学徒的日子是忙碌而充实的,当时的想法无比纯真,那就是一定要学一身技术,然后光荣无愧的站在工人阶级的队伍里,用父亲叮嘱的话说:凭本事吃饭。尽管在如何做好徒工方面工厂并没有任何的规定,但是,一种积淀下来的约定俗成的东西,那是一定要遵守的。比如一定要先于师傅到车间,做好工作前的一切准备,冬季的时候,因为车间的温度低,不能把机台直接调到高速状态,因为这时候设备内的机油处于一种半凝状态,需要预热,那就要提前打开机台,让它低速运转十几分钟,而且这期间你也要做好班前的一切准备工作,比如把各种工具准备后,熟悉一下加工部件的图纸。在班后,你要先把工作场地清理好,擦净机台,清除所有的废屑,关闭机床,切断电源,然后打来洗手的水,这基本是一个学徒工币做的基本工作。
我是一个相对马虎的人,我一直非常庆幸我自己幸亏分配到了维修车间,所加工的零部件不是批量化的,也基本没有什么标准的考核和质检这一关卡,只要按图纸完成任务即可,万一出了废品也无所谓,再去找一块原料加工就是了。
当时,比较痴迷和钻研的是看图纸,因为师傅们一再告诫我们,只有看懂了图纸,你才算是一个合格的技术工人。所以,多数业余时间,我都会化在看图纸上面,边看边画边理解。也经常会因为一张图纸的理解问题和伙伴们争的面红耳赤不可开交。现在想一想,那时候的学习劲头真是认真而专注。还能依稀记得看图的一些口诀:分部分看形状,合起来想整体之类的。

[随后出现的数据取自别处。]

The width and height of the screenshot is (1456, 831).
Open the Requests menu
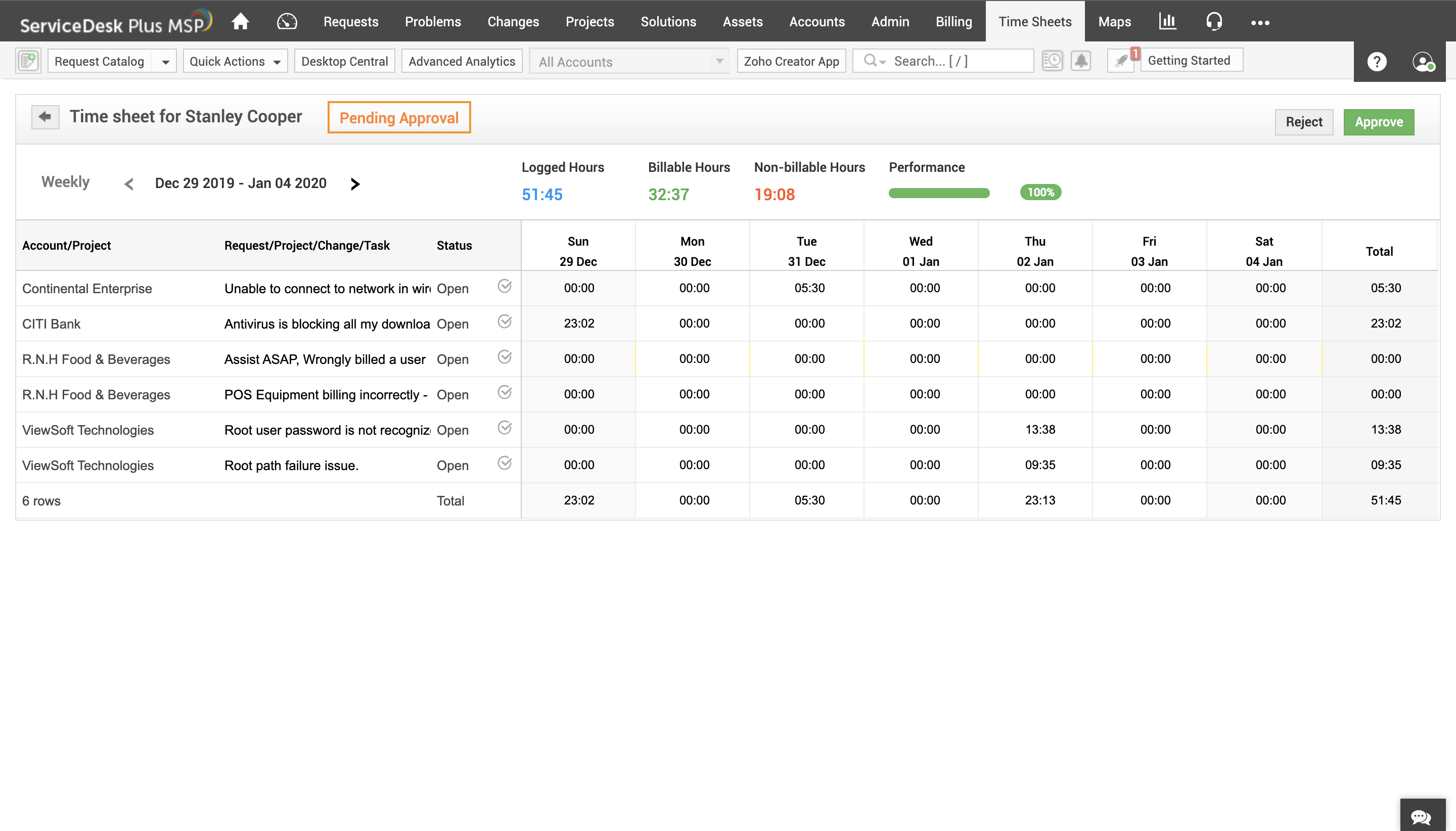(350, 21)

刨床是一种相对低速的机台,我们车间有三台,还有一台老旧的龙门刨,那种皮带传输看起来很“文物”的家伙,偶尔有大的部件,也是需要用它来加工的,这些机台的操作上手丝毫不困难,但是,那时候工厂是有严格的操作规程的,那个一脸“阶级斗争”面孔的老车间主任,经常阴着脸提醒我们,不要随便动用设备。我们所在的班组就是机加工组,这里面包含了车铣刨磨等各种设备。基本都是一个萝卜一个坑,万一哪一天哪一个操纵设备的人不在,设备就要停台,这让车间也很是为难。

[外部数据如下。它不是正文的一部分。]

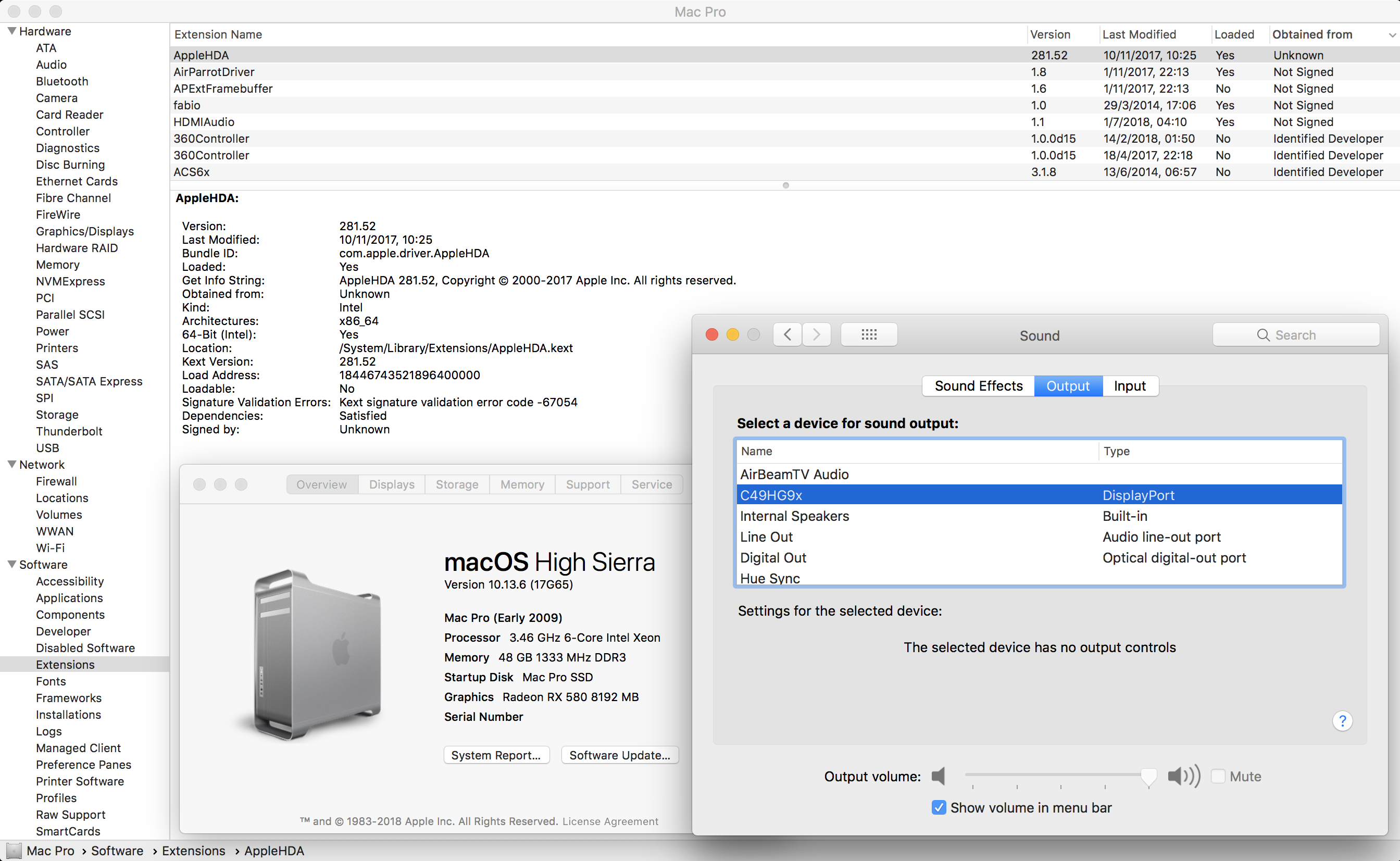The image size is (1400, 861).
Task: Open the Show All grid icon
Action: [869, 335]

年轻人的不安生,让我们早就无视了那些操作规程。我们开始尝试着接触本组内的各种设备,很快我就能熟练的操控除了车床之外的那些设备,我所以不去碰车床,是因为我对那种高速设备有一种畏惧感,而且就在我们分配了不久,在一个生产车间,我们的一个伙伴,差一点被这个设备带进去,幸亏身边的人反应快,迅速切断了电源,这才避免了惨剧的发生,尽管如此,他的工作服还是被扯得七零八落,手臂上伤痕累累。工厂特地组织我们所有的新工人去开的现场安全会,当时我就发誓,绝不碰这种设备。

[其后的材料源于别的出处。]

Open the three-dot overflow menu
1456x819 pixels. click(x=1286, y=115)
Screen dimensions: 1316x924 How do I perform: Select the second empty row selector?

冬去春来,我在工厂迎来了第一个春天。一切都好像按照一种预定的轨迹在运行,学徒工资也在调整,早已经由十七块五调整到二十三。别看就涨了这么几块钱,那可是需要一连串严格的考核的。技术考核是必不可少的,而且还有相关师傅们,领导们,甚至班组长们的评语,据说这些都载入档案,马虎不得。
工厂山区的春天,依然和所有北部山区的春天一样,来得很迟缓,尽管工厂厂区门前的那条河早已悄然消融,但是,山色看起来依旧笼罩着一种干黄,或者夹杂着偶尔深绿的松。但是,性急的山杜鹃,还是迫不及待的报告了春天的来临,在山的向阳坡面上,一团团,一簇簇的山杜鹃早已经展开粉色的花,映着大山有一种别样的感受。在工厂的西北面沿着山路走上半小时,有一座小山峰,因为它的外形实在太像庐山的那座“无限风光在险峰”的画面,而被我们习惯的称为“小庐山”。
“小庐山”其实并不高,大概也就三四百米的样子,但是,很险峻。尤其是上面的松树看起来都生长在那种嶙峋的怪石丛中显得十分虬髯飘逸。春天来临的时候,“小庐山”上的无数山杜鹃,几乎是铺天盖地的绽放,远远看去,一片粉红甚是壮观。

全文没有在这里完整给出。